### Work to be completed
Report each line of the data that includes the word "computer".

[Collected data entries]

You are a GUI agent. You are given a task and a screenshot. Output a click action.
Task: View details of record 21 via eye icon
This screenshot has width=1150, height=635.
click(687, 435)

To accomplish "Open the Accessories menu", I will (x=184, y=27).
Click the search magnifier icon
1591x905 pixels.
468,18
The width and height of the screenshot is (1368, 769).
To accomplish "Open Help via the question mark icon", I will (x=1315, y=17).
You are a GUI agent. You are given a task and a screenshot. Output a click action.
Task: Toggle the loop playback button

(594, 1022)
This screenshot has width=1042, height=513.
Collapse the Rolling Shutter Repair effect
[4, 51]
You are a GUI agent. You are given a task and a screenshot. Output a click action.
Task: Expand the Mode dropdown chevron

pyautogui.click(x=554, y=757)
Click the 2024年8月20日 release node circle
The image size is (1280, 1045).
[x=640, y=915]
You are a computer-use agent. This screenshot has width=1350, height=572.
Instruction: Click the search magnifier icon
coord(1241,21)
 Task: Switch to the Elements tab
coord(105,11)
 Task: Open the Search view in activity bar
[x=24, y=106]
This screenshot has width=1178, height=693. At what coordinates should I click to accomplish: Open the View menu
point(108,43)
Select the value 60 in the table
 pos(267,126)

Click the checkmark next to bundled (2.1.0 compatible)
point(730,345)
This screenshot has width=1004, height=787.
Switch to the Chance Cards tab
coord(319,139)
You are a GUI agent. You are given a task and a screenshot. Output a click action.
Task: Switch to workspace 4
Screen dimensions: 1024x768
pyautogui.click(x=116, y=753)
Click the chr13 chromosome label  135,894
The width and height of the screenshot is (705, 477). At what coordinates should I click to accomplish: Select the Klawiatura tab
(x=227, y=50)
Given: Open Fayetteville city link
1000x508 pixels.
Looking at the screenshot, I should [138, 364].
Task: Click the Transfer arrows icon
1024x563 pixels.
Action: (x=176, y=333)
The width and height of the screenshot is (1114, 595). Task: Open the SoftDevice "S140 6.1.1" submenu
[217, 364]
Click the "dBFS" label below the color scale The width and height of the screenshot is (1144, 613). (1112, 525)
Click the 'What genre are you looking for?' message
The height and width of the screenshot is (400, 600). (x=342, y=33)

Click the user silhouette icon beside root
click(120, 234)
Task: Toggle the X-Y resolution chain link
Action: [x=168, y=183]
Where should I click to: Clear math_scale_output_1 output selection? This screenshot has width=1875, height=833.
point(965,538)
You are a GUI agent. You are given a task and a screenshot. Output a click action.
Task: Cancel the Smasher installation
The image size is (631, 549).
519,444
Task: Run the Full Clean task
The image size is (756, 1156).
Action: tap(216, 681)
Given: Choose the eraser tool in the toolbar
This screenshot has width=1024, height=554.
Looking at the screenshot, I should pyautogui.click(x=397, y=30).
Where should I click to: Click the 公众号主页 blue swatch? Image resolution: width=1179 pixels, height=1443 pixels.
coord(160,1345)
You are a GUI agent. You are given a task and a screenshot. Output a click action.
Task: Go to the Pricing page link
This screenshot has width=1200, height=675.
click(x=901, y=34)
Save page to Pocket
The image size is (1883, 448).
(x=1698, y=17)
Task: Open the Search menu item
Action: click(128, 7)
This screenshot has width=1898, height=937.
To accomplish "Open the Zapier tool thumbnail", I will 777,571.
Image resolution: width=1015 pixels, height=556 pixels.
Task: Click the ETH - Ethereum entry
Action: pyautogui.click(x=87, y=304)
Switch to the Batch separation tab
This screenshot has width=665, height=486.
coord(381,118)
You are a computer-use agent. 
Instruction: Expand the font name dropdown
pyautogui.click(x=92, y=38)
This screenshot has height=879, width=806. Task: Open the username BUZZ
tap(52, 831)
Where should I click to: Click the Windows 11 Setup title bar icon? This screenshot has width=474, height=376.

### Problem solution
You are a computer-use agent. This screenshot has width=1350, height=572.
You are a computer-use agent. 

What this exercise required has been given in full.